“Hello There. My name is Gillian Joy Titus and I am a 24 year old woman with a pretty basic love for Father God. I spend my days walking through life without fear because I have everything under control. I never worry about the days ahead because I am a woman of character, noble and wise. I know exactly where I am heading in life. I have no insecurities and hardly any short comings. I never ever make mistakes. I have got it all together. My acquaintances have a perfect view of my life, I am transparent. Thos around me are intrigued by my poise and fluidity because every pastor’s daughter should meet these standards. Heaven forbid I step out of line and do what is not expected of me. Oh no, not me, not Gillian. I will oblige to the requirements set by you, and dance to your music as you have requested.
Oh have I mentioned that I am so pleased with my self-image. I never get discouraged or intimidated by the women around me. I am self-assured. I am confident that everything looks well and fits well and is pleasing even to my own eyes. If anything is ever wrong ill hide it and hide it well because I should not show weakness. Oh no I am a woman, a pastor’s daughter; I need to keep it together. I cannot fail you. .
The woman above is a stranger to me now, and I am so grateful and so unashamed of the alteration that took place in my life. I think of it as the box we are all forced to fit into as women. I find it funny now, how we have been conditioned to eat up everything dished out for us because “they” said, do this, don’t do that, or be this and be that. I want you to know that this is who I was pretending to be, who I really wanted to be for fear of failure and this is who I was too scared to let go of because I had known nothing else about Gillian, except that there was a mark I kept missing and trying to smear it with what others wanted for me made my edges blunt and I felt dull. And so from a place of pure desperation I cried before father God for any way out of the miserable mirage I had been surrounded by. Everything was real, even the misery, only I was the fake one.

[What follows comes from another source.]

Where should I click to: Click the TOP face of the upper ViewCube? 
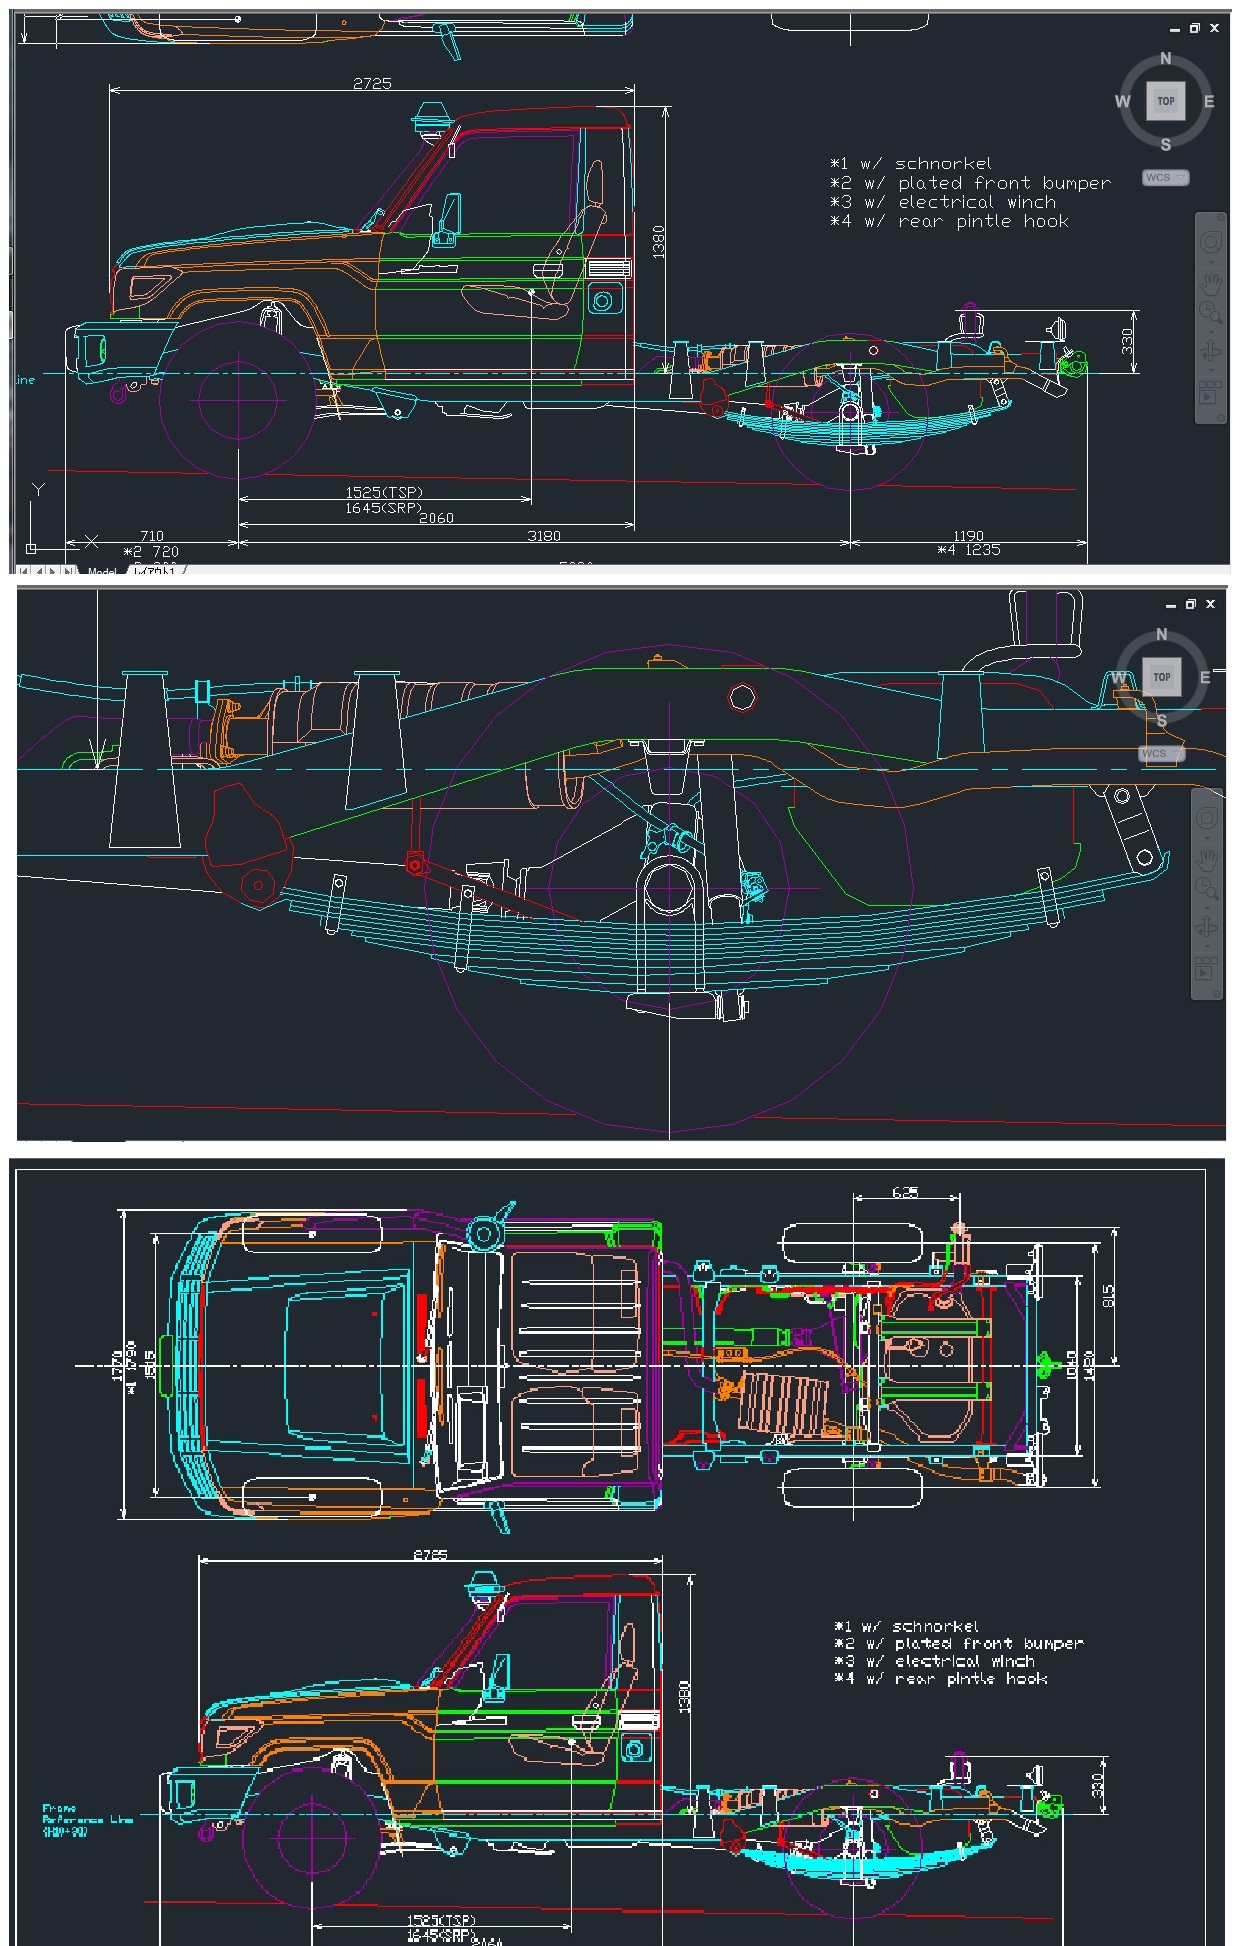click(x=1165, y=101)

I used to think that God answered our prayers only when the answers suited us but then I found that in my cry for help, father God had been talking to me all this time and I heard but never listened until I really needed him more than an evening good night prayer or a Sunday preach. I listened, and finally I had no choice but to yield to obedience. I knew father spoke to me about change and I took it into the caverns of my heart and sought after the most brutal of the lot, what was my flesh saying to me that collided with my spirit daily? This very thing right here, flesh and spirit collision. And so I decided to be reckless with my faith and take what I thought was my beauty and value and trade it in for complete abandonment of my flesh and my wants and my desires, I listened and I felt peace insurmountable and I prepared my heart for months and then I finally sat down one evening to have my head shaved for what you may never truly understand, but was in effect the very thing that changed my entire life for the rest of my life.

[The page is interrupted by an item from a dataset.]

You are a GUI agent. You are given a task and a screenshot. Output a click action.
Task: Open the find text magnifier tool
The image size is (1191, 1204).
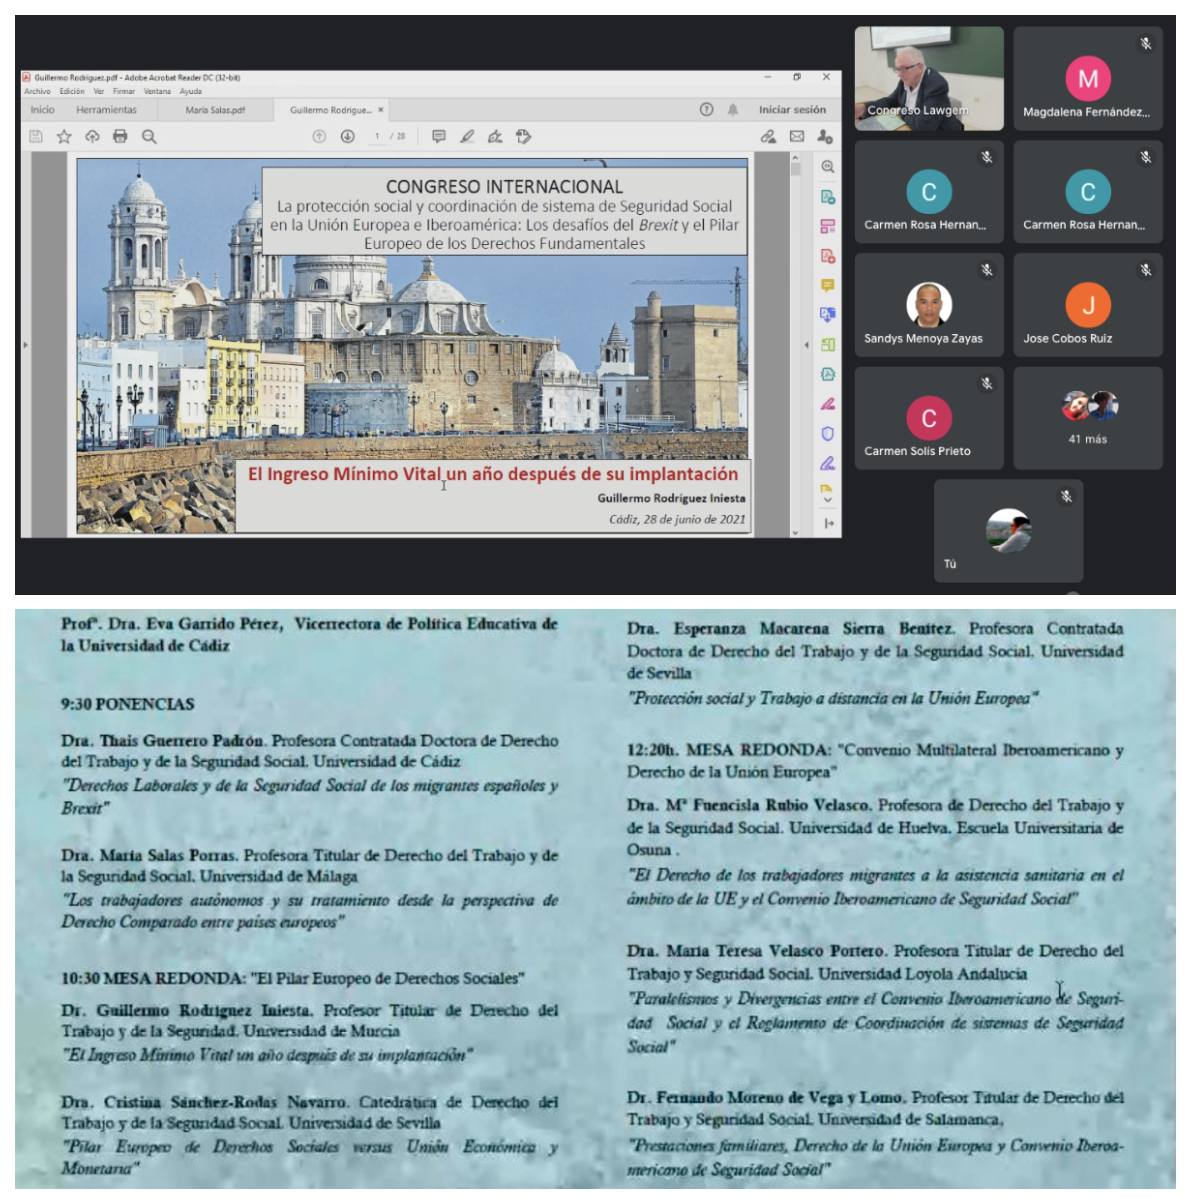(x=149, y=137)

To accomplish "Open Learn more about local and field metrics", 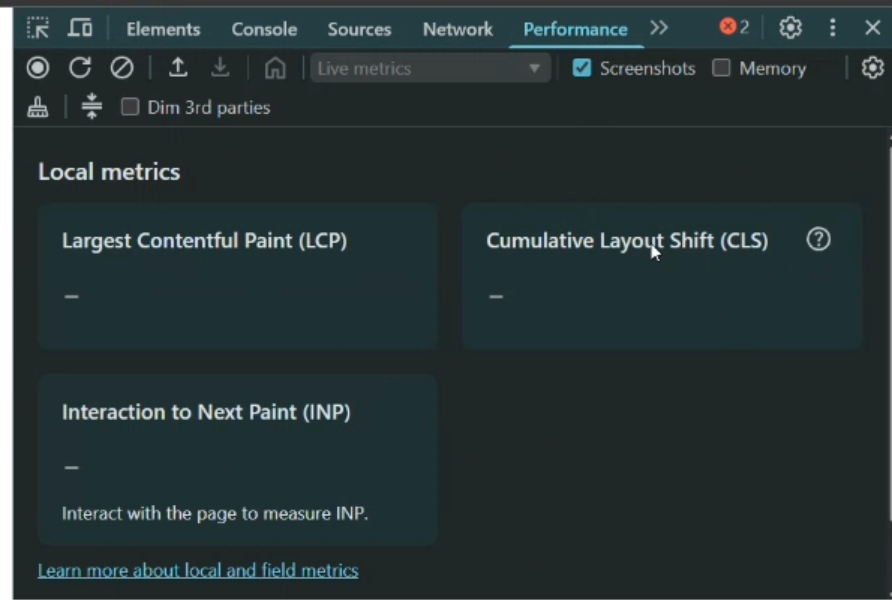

I had a plan. I would be okay because I could rely on hats and scarves and earrings that I adored but no one could possibly prepare you for the feeling of vulnerability that would escalate further than hope every single day. I quickly recognized how confused I was by this because I had peace, such sincere joy in my heart but so many questions. I want to be completely honest with you, I waited for the moment where I would be completely healed and restored and set free from my tiny box, and I literally waited for this every day. I would reflect on the months gone by and count the centimeters of hair that would grow and still I felt exposed and under microscopic view because I had nothing to hide behind anymore. The more I wondered about this prophetic change I had pursued the smaller I felt every day. So ironic because I am not the tiniest girl around. I began to harbor feelings of frustration in my heart but since I had relinquished control to father I always felt the severe urgency to call on his name as quickly as I would gasp for my next breath. Again I listened and father spoke to me about change. I waited for this big explosion of an answer when I found myself screaming “but father, what good is my prophetic move if nothing moved in me?” and with the stillness that only father God can answer you with, he answered me. Change. I changed, it was the hardest thing I ever had to do but Father lead me and carried me, he never let go of my hand. I stopped looking for affirmation in the mirror because I felt like less of a woman without tresses of hair falling down my back, or because I wasn’t skinny as the girls in my circle or because my life did not resemble those in my age group. I changed. I found a love for myself that was not encouraged by what I looked like on any given day, I loved what I knew was implanted in me by father, growing and being fed by Holy Spirit just as often as I needed food for my flesh.
I acknowledged how tiny the world seemed to me because I am a large girl with large feet and a large nose and large cheeks and large build. I changed. I found a love for friendship, becoming and finding a good friend, I desired to be teachable and absorbent, ahh father was pouring out newness over me and I was soaking it up. The better days of my change only took shape near the end of the first year, I spent quite a large chunk of my life asking more questions than trusting father God but I never felt his absence, he never let me go he never let me be who I was, he allowed me to fight with him and be a child and he let me sit in stillness with him finding Gillian together with him. He showed me who this woman is who he loves and even though I could never really comprehend such a relentless love I am so grateful, so so grateful. This is the truth, my heart is spilling gratitude and I am so overjoyed at the thought of father taking me into the depths that he has kept hidden and safe and special for me. Even writing this has soothed me so sweetly, to know in this moment and every moment still, that I am so loved by father and so flawed but so forgiven. To know that my life is not just in him now and for eternity but that he is my life and life is HIM and with HIM and about HIM and FOR HIM.
So I trimmed the split ends of my life. I chopped of the dead weight and I decided to start again and today 1 year later I really love the new growth. The new growth in my walk with God, my love for him, my friendships, my family, my dreams and my role in ministry, my love, my passion for love, my passion for life, the adventures that lie ahead and the sparkling future that’s waiting for me. I really really love the new growth.